Artificial Intelligence
Reddit Lawsuit Comes Amid Anthropic’s New AI Models For U.S. National Security Customers
By Amrit Mehra

Updated on Fri, Jun 6, 2025
Through a blog post published on its website, Anthropic announced that it was launching a custom set of AI models called “Claude Gov” developed exclusively for U.S. national security customers.
Currently, these models are already deployed by agencies at the highest level of U.S. national security, and to further strengthen the security of the models, Anthropic has ensured that access to them is restricted to executives who work in such classified environments.

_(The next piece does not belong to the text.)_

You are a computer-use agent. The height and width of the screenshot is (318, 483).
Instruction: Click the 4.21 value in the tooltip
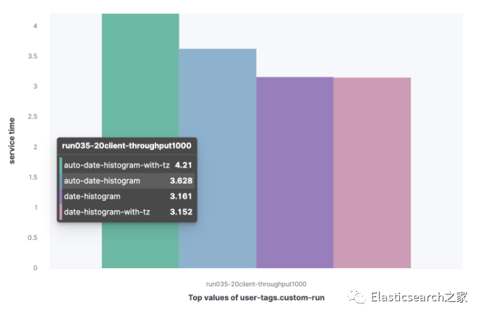coord(183,165)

The models, which aim to address real-world operational needs, were built based on feedback from government customers and have been tested with the same rigor as Anthropic’s other models.
Anthropic’s new Claude Gov models offer better performance for critical government needs, and offer improved handling of classified materials, better contextual understanding of documents and information, better understanding and interpretation of complex cybersecurity data, and enhanced proficiency in languages and dialects.
“U.S. national security customers may choose to use our AI systems for a wide range of applications from strategic planning and operational support to intelligence analysis and threat assessment,” said Anthropic. “This builds on our commitment to bring responsible and safe AI solutions to our U.S. national security customers, with custom models that are built to address the unique needs of classified environments.”
The announcement comes at the same time as a legal complaint being filed in the San Francisco Superior Court by social networking platform Reddit.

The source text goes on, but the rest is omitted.